Like a bad Ludlum or Patterson novel, The Blacklist is a geopolitical procedural that features James Spader (Stargate, Secretary) as its main draw, the anti-hero criminal mastermind Raymond Reddington who, for reasons always hinted at but never outright said, is paternally obsessed with rookie FBI profiler Elizabeth Keen (Megan Boone, who previously cut her teeth on the ill-fated Blue Bloods and Law & Order:LA).

Honestly, Spader is the only thing that has managed to keep me coming back for these three to four episode bursts that I go through before the sheer ridiculousness over the overarching spy plot and revolving door of supporting character deaths. While not quite up to the levels of 24, there are still a lot of compelling characters who are burdened with rather pointless kills.

But... that's kind of the beauty of it.

No one is really safe, whether you're a new love interest introduced just an episode before or an active and helpful ally to one of the leads who has been a background figure hour after hour... unless you're Red or Elizabeth, you're just a waiting victim of the capriciousness of fate (or the writer's room or your agent's negotiating power).

Still, it wears after a while, which is why Spader is the only element of The Blacklist that is truly interesting and, oddly, redeeming. Red is often cold, calculating, and mercenary, but he exhibits a streak of honor and warmth, particularly when it comes to his immediate cohorts and Elizabeth, that makes him the catchiest character on television in recent years. Despite the great work that folks like Mikkelsen, Spacey, and even McConaughey have done of late, it's James Spader in this schlock drek that has me watching.

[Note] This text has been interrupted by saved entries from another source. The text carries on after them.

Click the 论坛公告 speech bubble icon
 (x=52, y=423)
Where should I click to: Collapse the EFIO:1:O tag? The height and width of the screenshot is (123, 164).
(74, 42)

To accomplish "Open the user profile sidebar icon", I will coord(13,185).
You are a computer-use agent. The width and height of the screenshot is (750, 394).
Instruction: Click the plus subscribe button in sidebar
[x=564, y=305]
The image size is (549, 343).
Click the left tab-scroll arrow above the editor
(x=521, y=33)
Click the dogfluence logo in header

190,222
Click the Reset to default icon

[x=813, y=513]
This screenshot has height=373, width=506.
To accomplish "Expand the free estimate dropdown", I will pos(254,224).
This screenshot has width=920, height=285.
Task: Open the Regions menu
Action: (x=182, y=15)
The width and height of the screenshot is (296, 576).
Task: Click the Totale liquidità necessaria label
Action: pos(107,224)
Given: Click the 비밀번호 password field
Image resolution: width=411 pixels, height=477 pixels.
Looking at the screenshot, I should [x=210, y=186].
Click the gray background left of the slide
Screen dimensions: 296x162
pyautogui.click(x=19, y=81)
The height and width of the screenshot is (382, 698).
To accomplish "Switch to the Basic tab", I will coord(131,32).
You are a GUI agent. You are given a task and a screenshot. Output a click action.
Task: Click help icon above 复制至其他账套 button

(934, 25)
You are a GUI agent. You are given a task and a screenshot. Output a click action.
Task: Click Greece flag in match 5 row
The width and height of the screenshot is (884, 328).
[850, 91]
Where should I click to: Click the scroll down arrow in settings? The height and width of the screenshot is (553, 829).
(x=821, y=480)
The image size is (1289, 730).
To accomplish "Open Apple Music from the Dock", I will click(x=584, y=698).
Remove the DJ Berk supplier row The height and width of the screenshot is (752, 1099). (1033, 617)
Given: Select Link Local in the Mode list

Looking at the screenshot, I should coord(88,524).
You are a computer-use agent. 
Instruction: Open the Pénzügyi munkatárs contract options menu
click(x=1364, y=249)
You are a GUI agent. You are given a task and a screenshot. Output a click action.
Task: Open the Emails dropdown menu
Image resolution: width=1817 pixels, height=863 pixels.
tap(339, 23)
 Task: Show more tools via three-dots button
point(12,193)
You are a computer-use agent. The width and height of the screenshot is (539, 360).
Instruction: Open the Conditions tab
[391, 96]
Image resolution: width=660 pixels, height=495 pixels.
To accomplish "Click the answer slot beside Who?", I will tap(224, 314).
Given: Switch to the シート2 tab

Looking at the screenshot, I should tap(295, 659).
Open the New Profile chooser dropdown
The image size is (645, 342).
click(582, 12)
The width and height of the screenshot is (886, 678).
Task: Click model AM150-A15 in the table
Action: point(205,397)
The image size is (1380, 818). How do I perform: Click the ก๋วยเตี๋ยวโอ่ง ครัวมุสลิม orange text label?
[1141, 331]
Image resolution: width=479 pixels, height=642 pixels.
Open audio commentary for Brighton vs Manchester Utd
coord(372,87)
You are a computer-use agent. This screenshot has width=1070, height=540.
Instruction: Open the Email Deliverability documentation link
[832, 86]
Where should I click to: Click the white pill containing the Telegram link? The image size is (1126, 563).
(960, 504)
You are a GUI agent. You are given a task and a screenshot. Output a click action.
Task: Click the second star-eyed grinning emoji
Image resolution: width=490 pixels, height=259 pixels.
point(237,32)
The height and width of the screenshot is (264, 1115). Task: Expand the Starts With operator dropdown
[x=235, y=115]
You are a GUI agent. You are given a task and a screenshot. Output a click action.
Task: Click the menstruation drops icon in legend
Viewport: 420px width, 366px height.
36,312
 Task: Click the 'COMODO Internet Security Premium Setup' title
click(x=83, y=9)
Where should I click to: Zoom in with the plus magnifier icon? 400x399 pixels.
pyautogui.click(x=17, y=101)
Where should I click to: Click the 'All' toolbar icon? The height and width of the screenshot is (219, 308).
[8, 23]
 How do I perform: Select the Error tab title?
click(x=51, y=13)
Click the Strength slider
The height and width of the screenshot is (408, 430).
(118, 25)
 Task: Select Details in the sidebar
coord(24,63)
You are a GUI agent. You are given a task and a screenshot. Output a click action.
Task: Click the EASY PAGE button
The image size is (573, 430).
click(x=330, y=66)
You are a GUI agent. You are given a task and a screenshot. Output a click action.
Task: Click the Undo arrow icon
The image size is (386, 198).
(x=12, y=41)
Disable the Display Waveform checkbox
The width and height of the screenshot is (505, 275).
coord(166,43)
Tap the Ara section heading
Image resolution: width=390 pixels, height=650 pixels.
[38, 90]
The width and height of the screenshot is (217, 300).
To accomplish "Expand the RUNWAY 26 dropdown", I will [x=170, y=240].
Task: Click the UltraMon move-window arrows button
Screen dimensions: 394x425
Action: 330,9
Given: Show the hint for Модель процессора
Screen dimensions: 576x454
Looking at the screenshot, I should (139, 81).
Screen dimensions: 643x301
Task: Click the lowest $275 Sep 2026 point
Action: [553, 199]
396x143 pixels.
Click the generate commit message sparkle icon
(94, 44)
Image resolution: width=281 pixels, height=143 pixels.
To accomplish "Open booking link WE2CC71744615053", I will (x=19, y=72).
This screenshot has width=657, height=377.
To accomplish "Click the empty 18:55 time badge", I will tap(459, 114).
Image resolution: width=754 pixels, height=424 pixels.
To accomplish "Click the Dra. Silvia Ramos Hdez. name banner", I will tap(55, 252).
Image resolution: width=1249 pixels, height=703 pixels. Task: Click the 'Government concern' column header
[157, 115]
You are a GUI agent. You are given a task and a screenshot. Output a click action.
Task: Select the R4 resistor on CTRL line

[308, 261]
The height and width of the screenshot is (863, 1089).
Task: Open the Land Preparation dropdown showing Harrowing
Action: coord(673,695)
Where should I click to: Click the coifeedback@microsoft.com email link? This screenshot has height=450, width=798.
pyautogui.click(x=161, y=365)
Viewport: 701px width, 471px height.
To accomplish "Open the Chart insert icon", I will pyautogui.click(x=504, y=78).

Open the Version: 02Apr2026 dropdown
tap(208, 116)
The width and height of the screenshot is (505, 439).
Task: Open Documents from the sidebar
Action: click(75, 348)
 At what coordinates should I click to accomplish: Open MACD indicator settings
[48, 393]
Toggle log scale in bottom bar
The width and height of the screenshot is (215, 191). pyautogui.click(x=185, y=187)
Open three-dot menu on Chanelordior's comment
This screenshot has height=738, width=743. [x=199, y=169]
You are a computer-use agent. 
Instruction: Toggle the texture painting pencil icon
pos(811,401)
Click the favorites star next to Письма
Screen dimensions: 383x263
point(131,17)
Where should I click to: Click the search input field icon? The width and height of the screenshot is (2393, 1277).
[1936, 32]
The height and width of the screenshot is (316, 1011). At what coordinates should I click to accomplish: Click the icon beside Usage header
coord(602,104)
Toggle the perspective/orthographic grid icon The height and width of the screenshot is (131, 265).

Of the regular characters that are still going at my current episode count (which I will NOT disclose in order to avoid kill spoilers), I have to say that Elizabeth's often suspected husband is a bland storyline that I can't wait to see quickly finished.

Also her "by the book" partner who has a "dark side" is more than a little annoying as well. I'd rather have more from Psych's Parminder Nagra. Her often secretive CIA agent is primed for more intrigue, but they barely use her (at least, so far) in any interesting capacity. If the current trend of writing goes, she'll be outed and offed as a double (no, triple... NO! QUADRUPLE!) agent here in a single episode sometime in the near future. Oh well.

Can I recommend The Blacklist?

Hmm... that's a tough one. I enjoy it (in small doses), but it really isn't all that great a show overall. It does feature several decent recurring roles, most of whom die off with shocking regularity, my favorite being Lance Reddick (who I loved on Fringe). If you're a big fan of faux-actiony procedurals like NCIS or Bones, The Blacklist is a lot more fun and darker, but despite James Spader's charisma, there are much better shows out there... and more than a few of them are on Netflix.